Note that ambulance cover can vary - some insurers provide cover for all ambulance travel, while others only cover a basic service. Check the details with your insurer to ensure you obtain ambulance cover that best suits your needs.

You may not be covered if you require ambulance transport in a state other than the state in which you reside. Contact your State Government for more information on the arrangements that apply in your state.

What is not covered?

The health insurance policy you buy will have some limitations on the services it will pay for.

Limitations on hospital treatment might include:

  • specific services that are not covered at all (known as 'exclusions'),
  • services that are covered to a limited extent, which means you will have greater out-of-pocket expenses (known as 'restrictions'),
  • benefit limitation periods, which pay reduced benefits on one or more services for a set period of time after the waiting period, then pay full benefits after this period,
  • cosmetic surgery and other hospital treatment for which Medicare will not pay a benefit (Medicare pays a benefit on all medical services necessary to maintain your health, but does not cover optional treatments such as elective cosmetic surgery).

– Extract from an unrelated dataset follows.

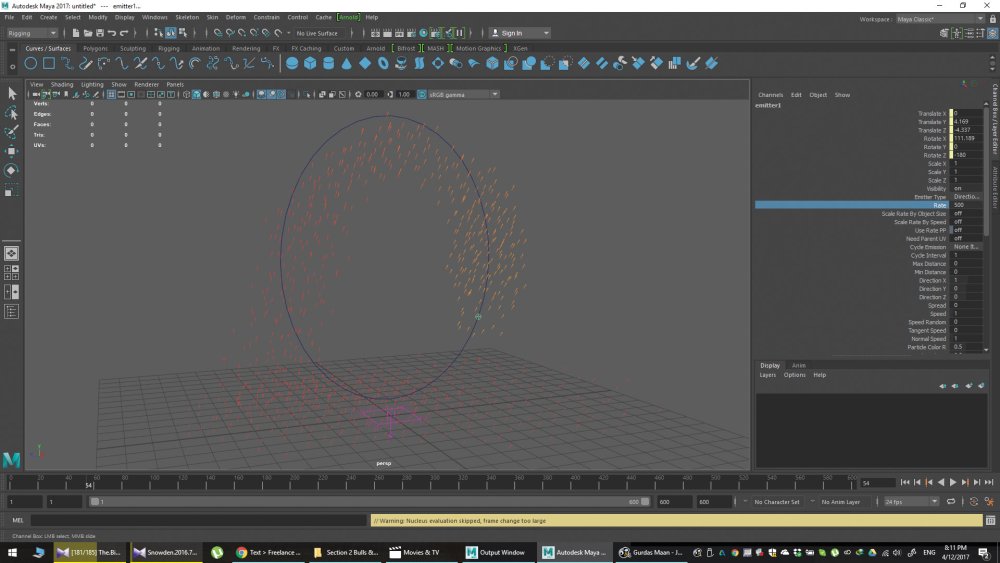The height and width of the screenshot is (563, 1000).
Task: Expand the sRGB gamma dropdown
Action: [458, 94]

Nearly all services covered under general treatment are only covered to a limited extent. There are various limits that may apply, for example, a limit per service, per year, or lifetime limits. Some services may not be covered at all.

You should check the Standard Information Statement and obtain detailed information from your fund about these limitations.

Long stay patients

If you are in hospital for more than 35 days in succession, you will be regarded as a long stay or nursing home type patient, unless your doctor specifies otherwise.

This means you will have to pay more for the cost of hospital accommodation after the initial period. The Health Insurance Act 1973 does not allow health insurers to insure for this cost.